INSTRUCTIONS FOR THE TASK: Please copy each line below that contains the word "computer".

Start of RECORDS FOR THE TASK

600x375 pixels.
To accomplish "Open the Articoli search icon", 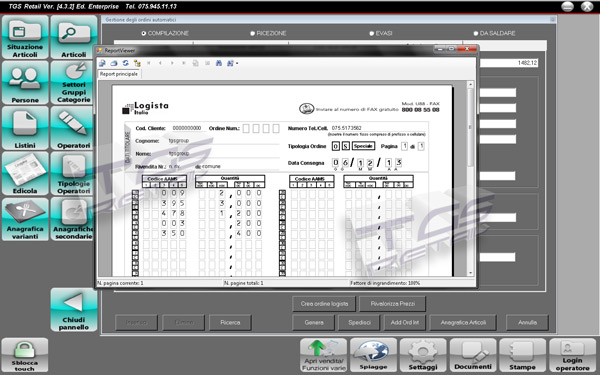I will click(x=73, y=37).
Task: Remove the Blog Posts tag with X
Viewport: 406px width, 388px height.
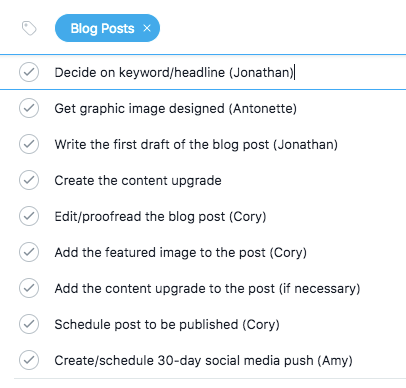Action: tap(147, 28)
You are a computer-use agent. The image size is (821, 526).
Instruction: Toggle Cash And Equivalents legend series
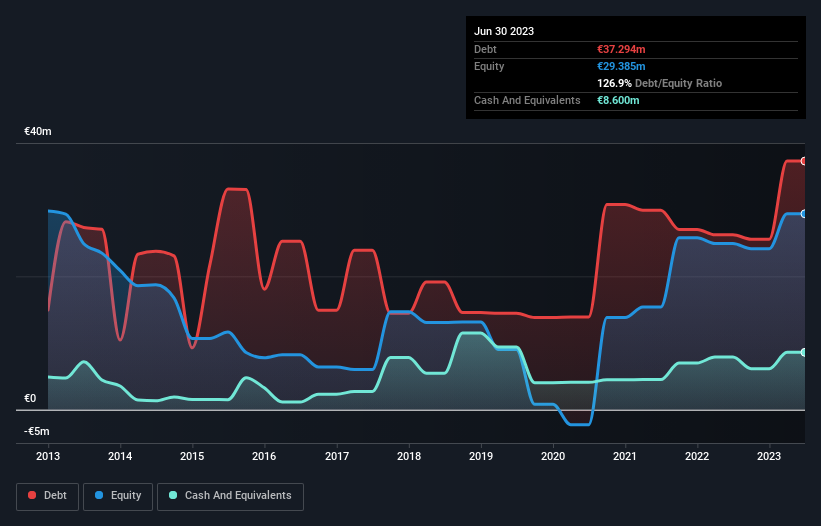(x=230, y=496)
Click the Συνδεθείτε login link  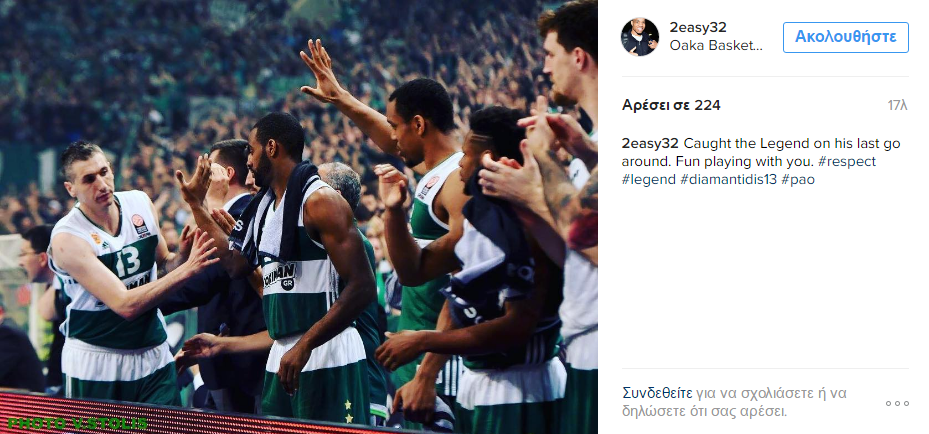tap(657, 393)
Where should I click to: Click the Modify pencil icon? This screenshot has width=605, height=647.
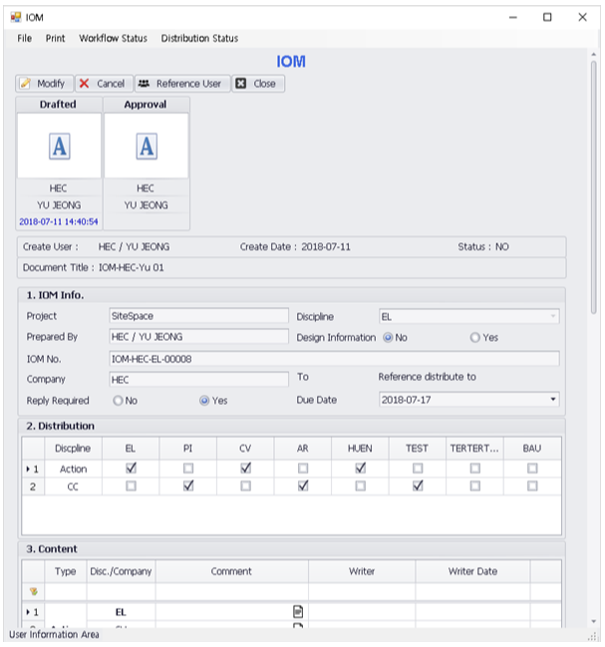click(x=26, y=84)
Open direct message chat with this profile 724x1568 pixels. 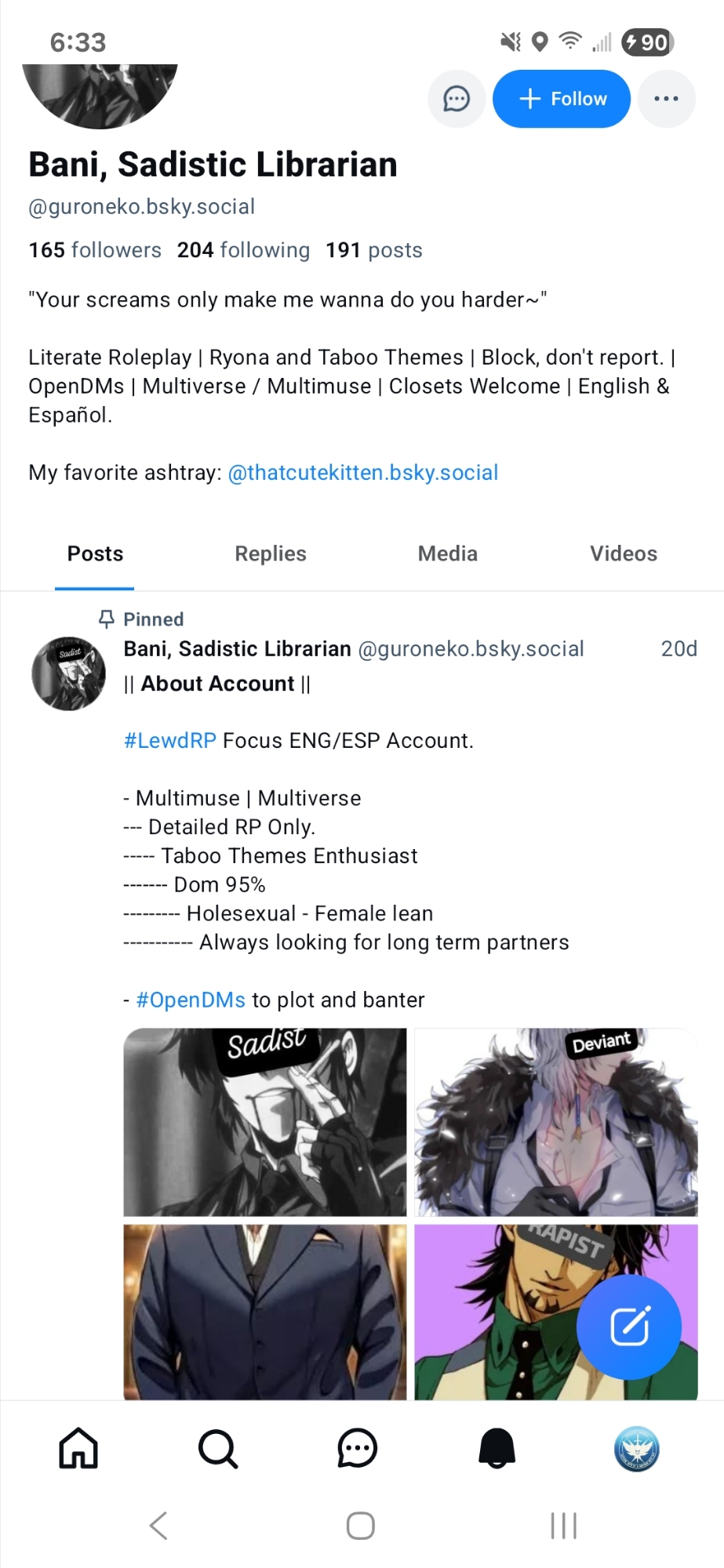pos(457,99)

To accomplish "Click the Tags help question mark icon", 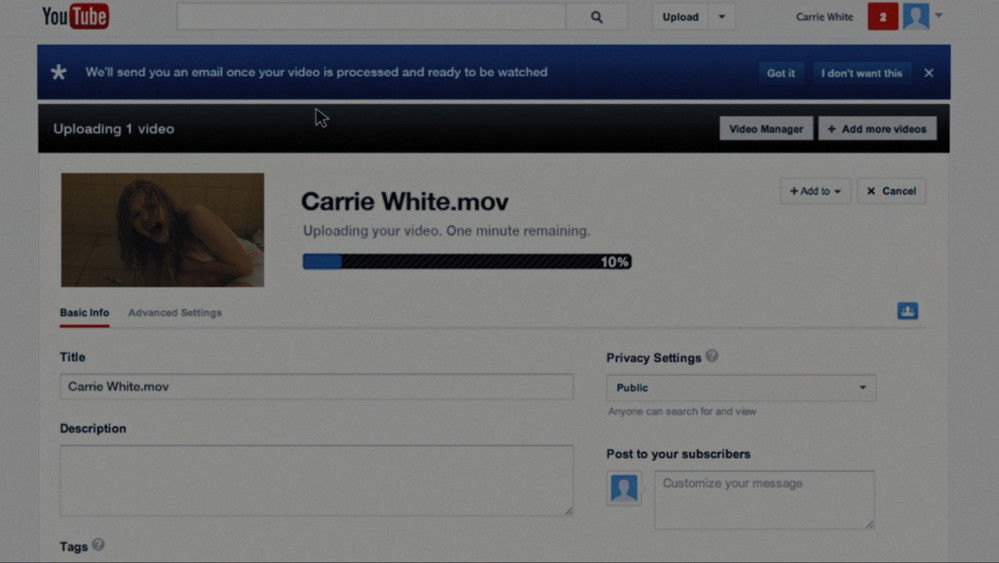I will tap(98, 545).
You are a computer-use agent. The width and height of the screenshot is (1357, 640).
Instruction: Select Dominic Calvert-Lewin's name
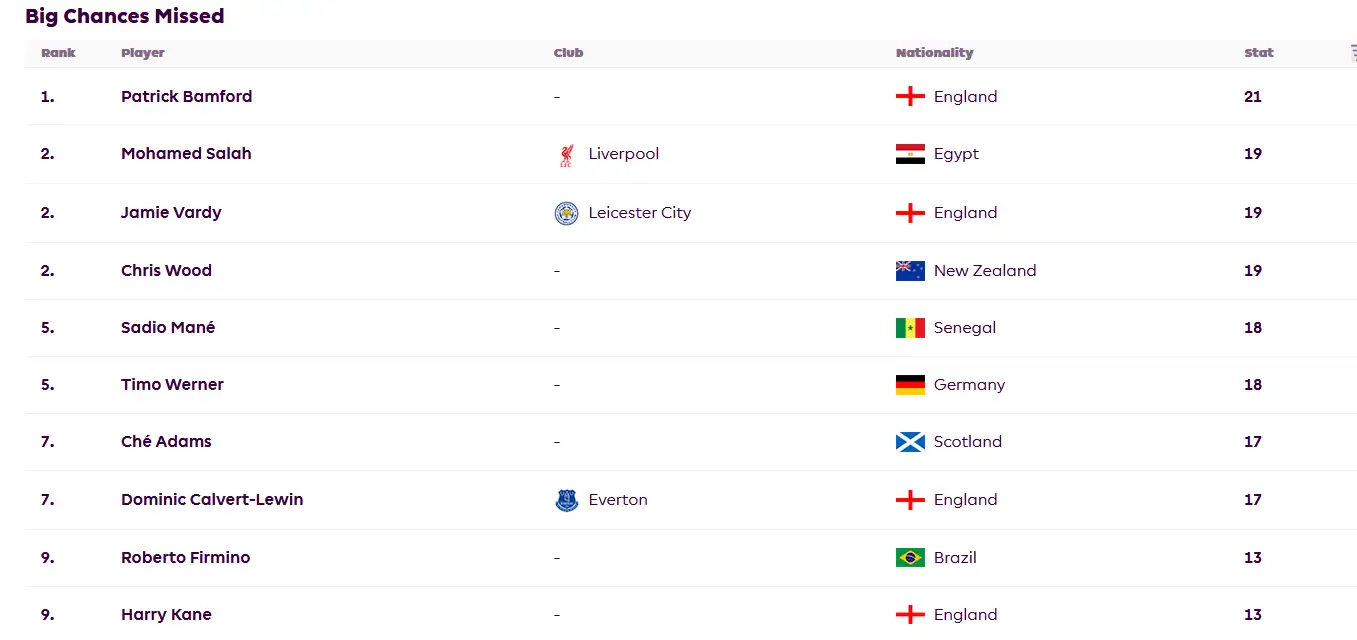tap(212, 500)
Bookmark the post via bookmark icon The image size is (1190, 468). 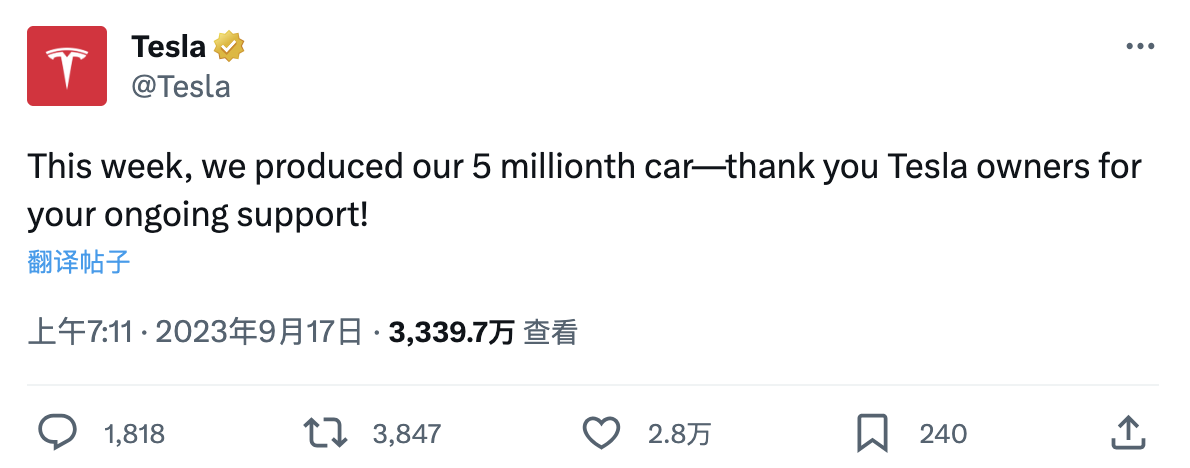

End of RECORDS FOR THE TASK

SOLUTION FOR THIS TASK:
You are a computer-use agent. The image size is (821, 526).
You are a computer-use agent. The width and height of the screenshot is (1357, 640).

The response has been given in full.